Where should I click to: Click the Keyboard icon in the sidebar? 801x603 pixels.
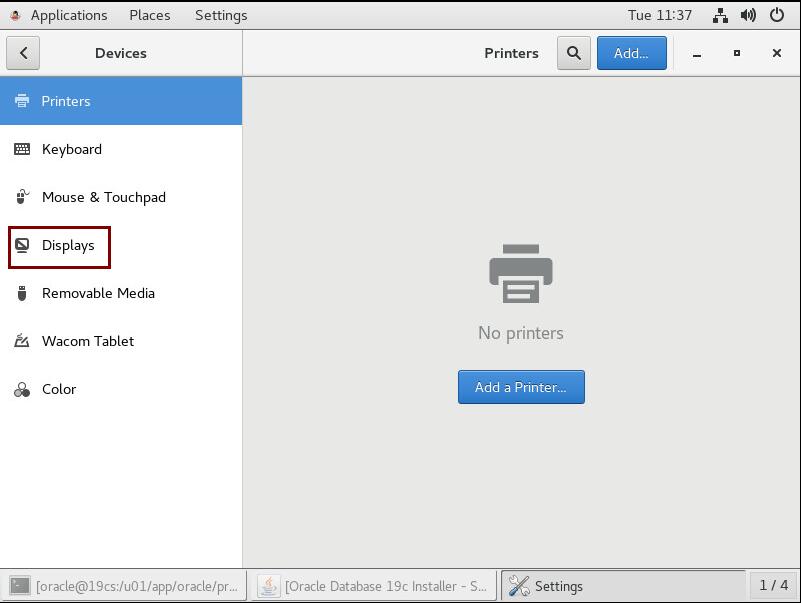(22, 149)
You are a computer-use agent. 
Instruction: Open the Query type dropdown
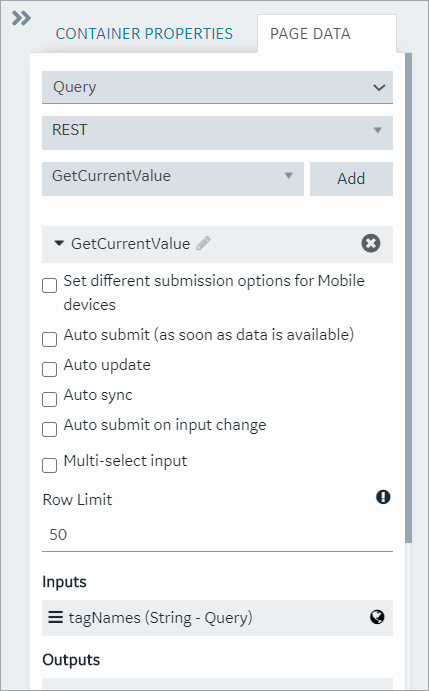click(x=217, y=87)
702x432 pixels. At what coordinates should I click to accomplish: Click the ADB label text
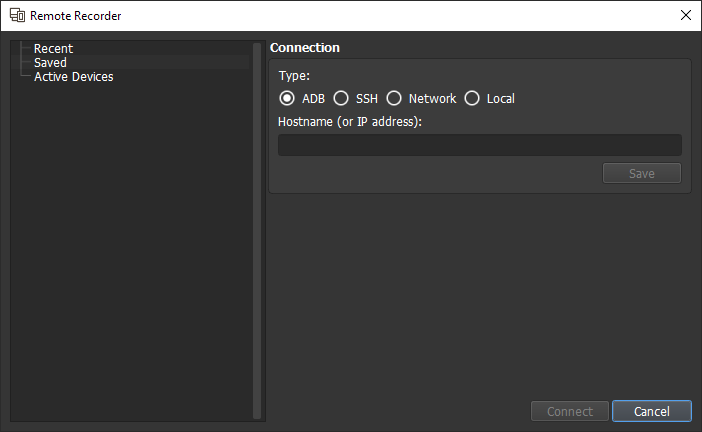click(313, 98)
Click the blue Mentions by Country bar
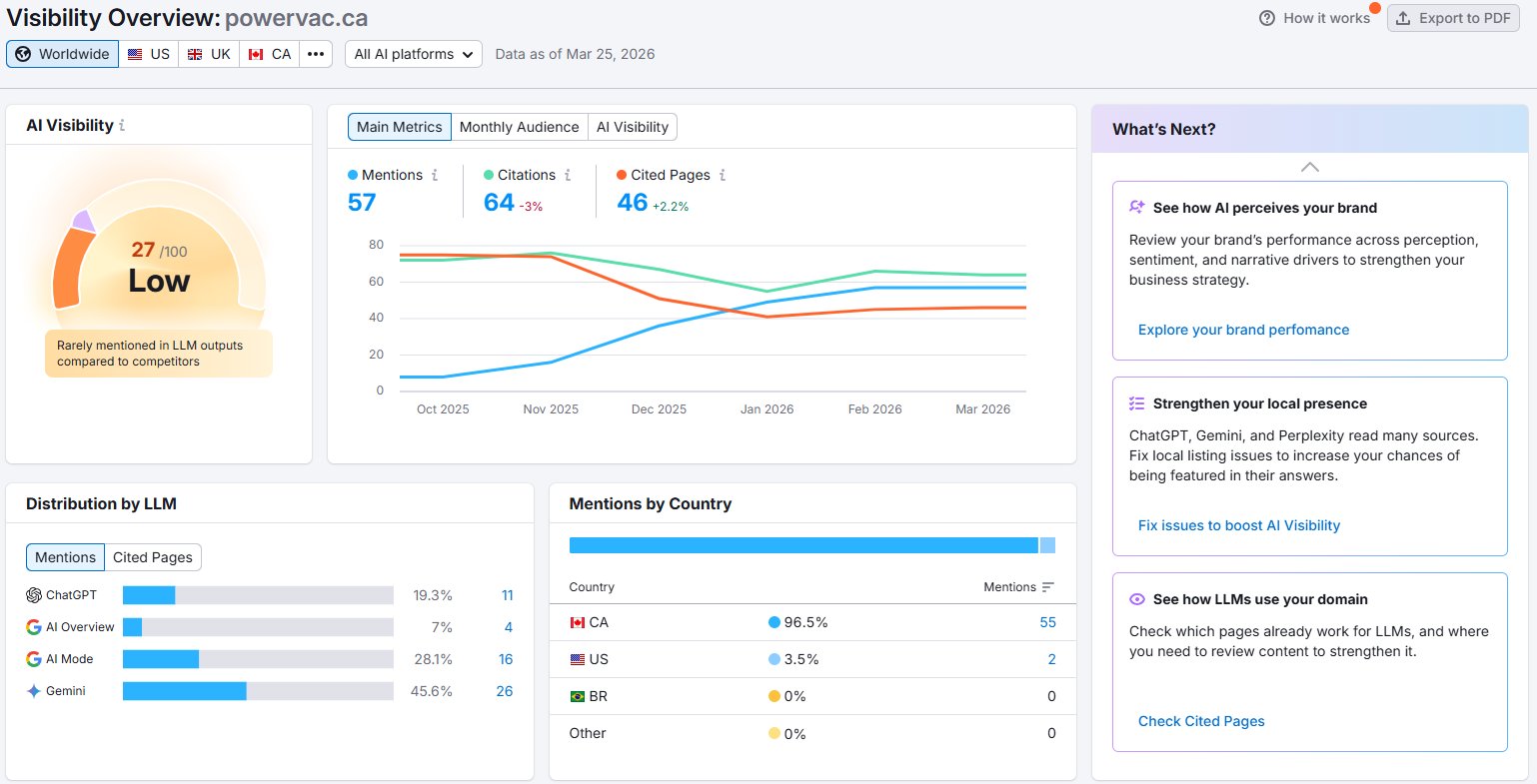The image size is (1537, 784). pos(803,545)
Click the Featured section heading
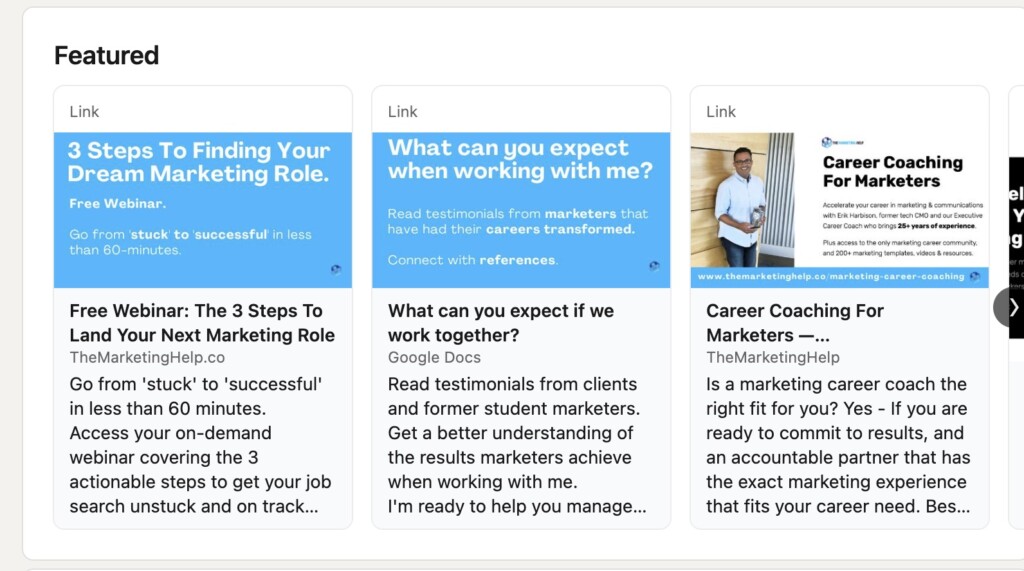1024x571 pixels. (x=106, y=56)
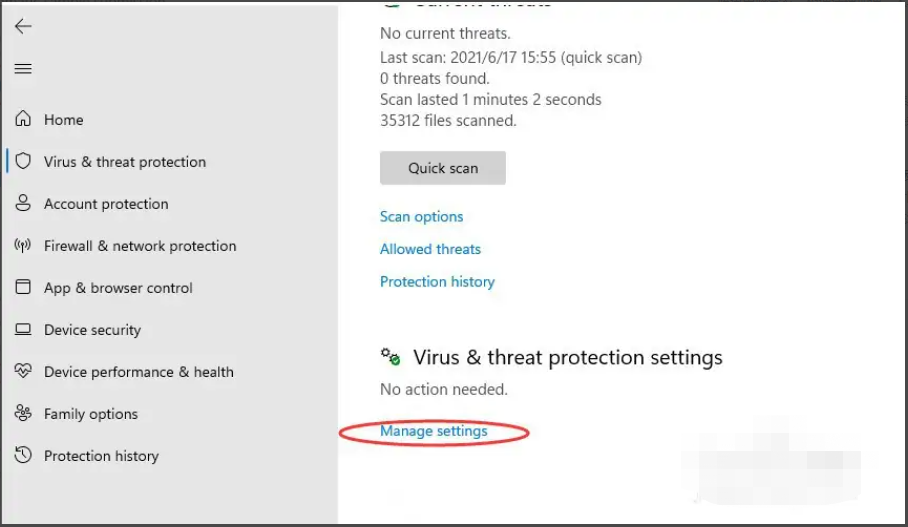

--

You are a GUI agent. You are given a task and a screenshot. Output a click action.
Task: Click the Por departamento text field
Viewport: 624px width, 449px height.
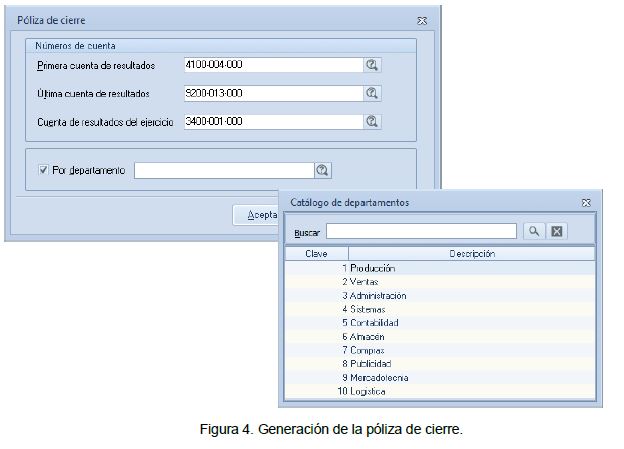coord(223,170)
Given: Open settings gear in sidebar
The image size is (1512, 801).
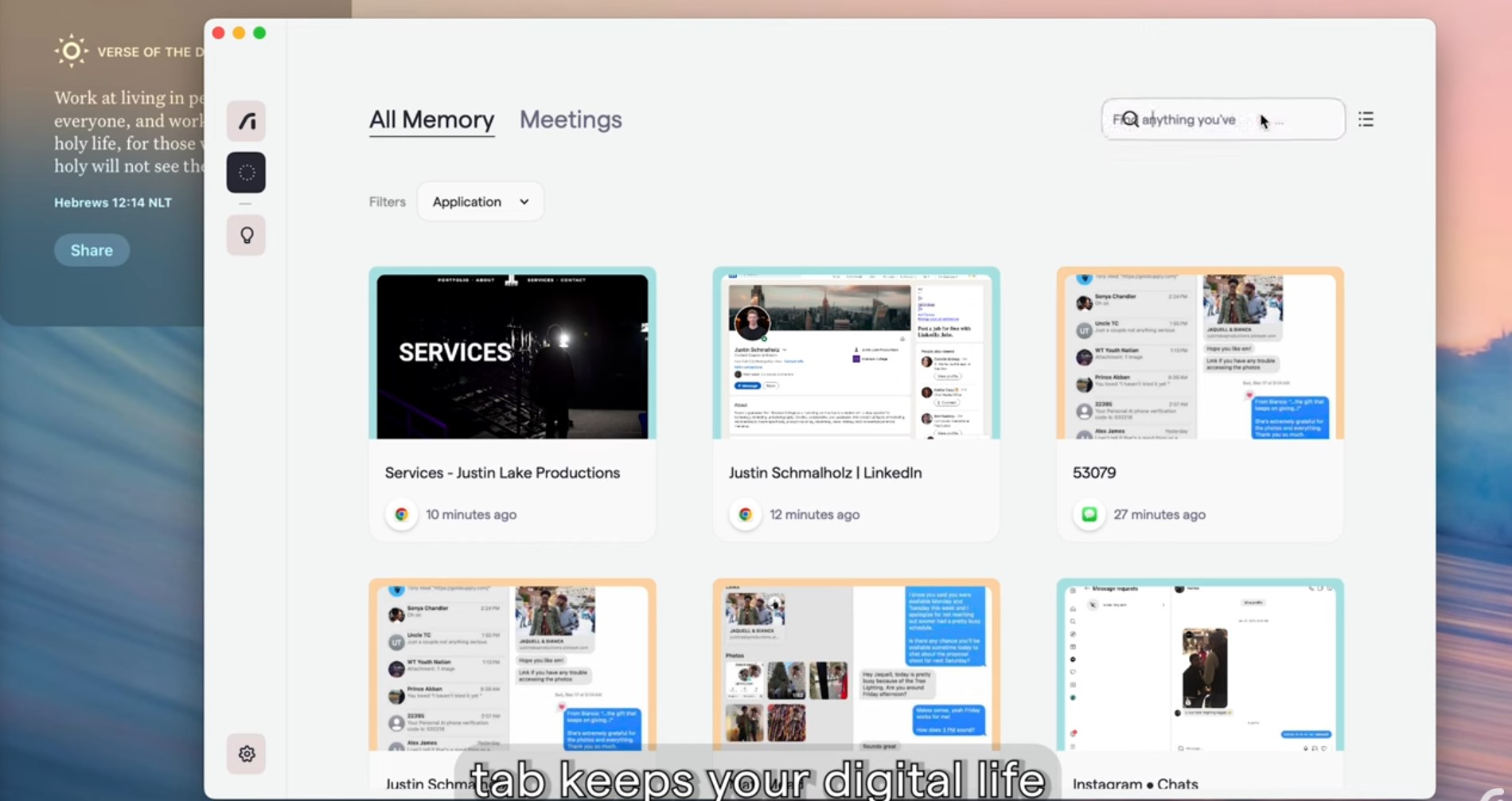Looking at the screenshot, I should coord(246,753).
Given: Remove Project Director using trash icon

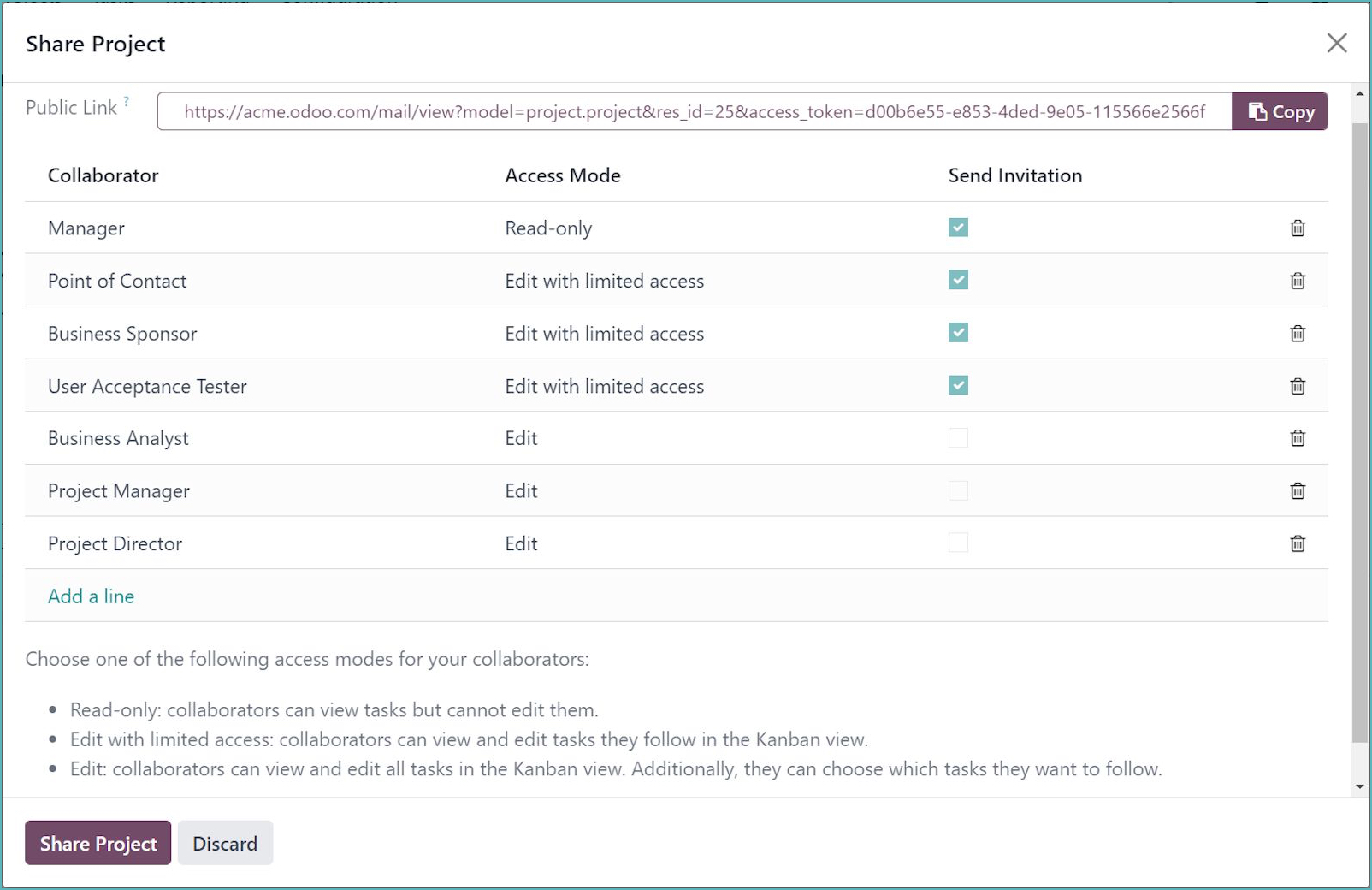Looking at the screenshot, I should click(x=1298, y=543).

---

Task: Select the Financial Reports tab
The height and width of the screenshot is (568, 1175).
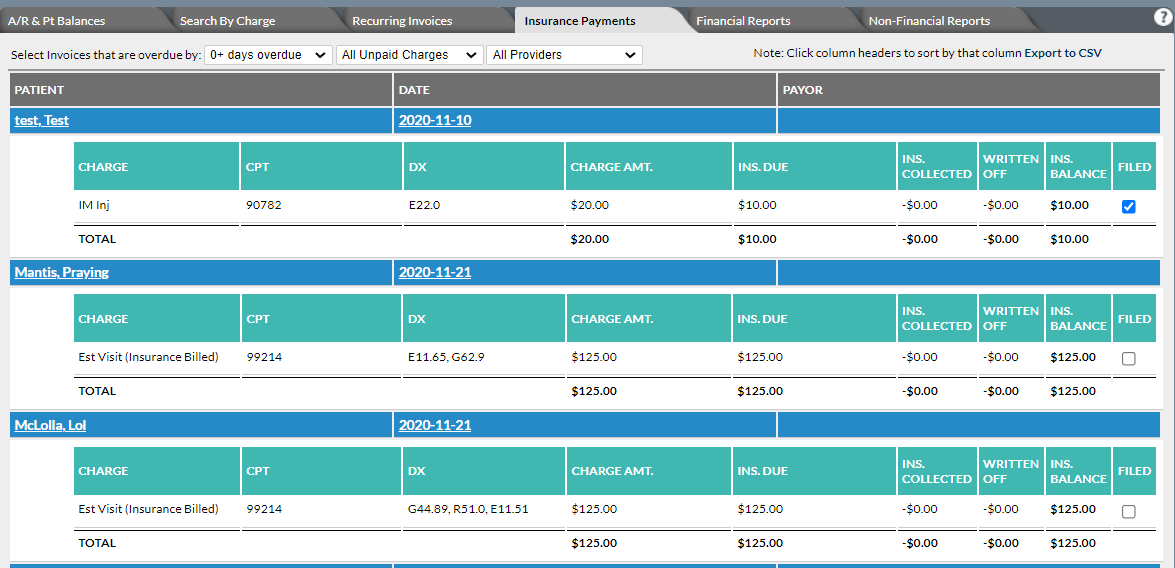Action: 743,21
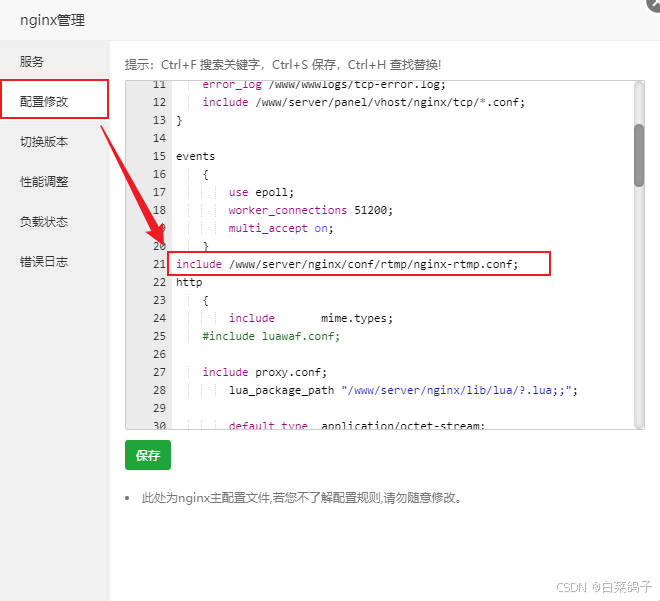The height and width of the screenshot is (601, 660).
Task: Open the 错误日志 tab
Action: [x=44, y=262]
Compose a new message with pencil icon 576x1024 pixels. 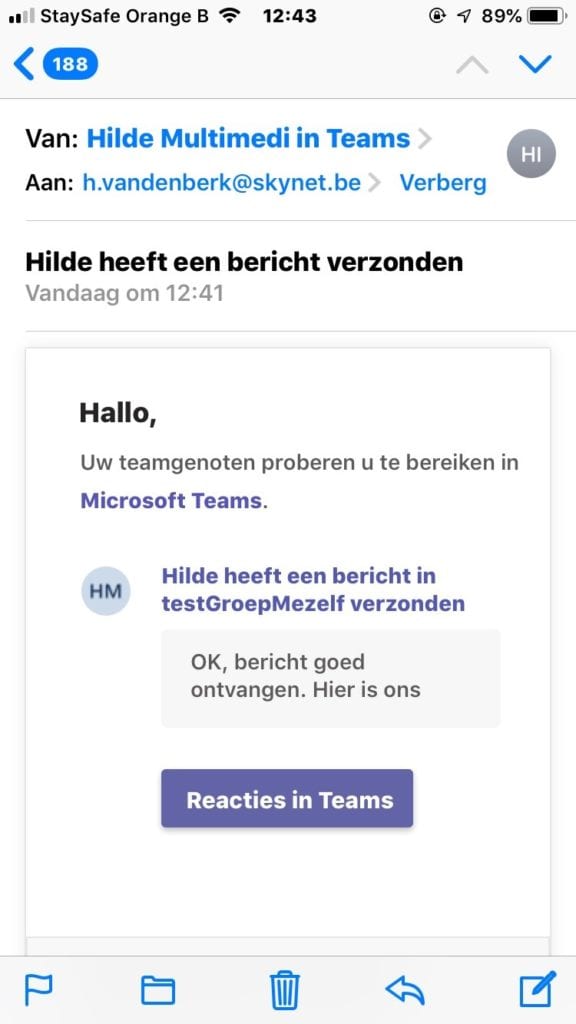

Work to do >>
Convert the lines from the one containing "Given: Open settings gear in sidebar" through the one containing "Looking at the screenshot, I should click(x=1298, y=543)." into a Markdown table with the columns Number and Record line. Skip blank lines and leave the pictures out.

In response >>
| Number | Record line |
|---|---|
| 1 | Given: Open settings gear in sidebar |
| 2 | The image size is (1512, 801). |
| 3 | Looking at the screenshot, I should coord(246,753). |
| 4 | Given: Remove Project Director using trash icon |
| 5 | Looking at the screenshot, I should click(x=1298, y=543). |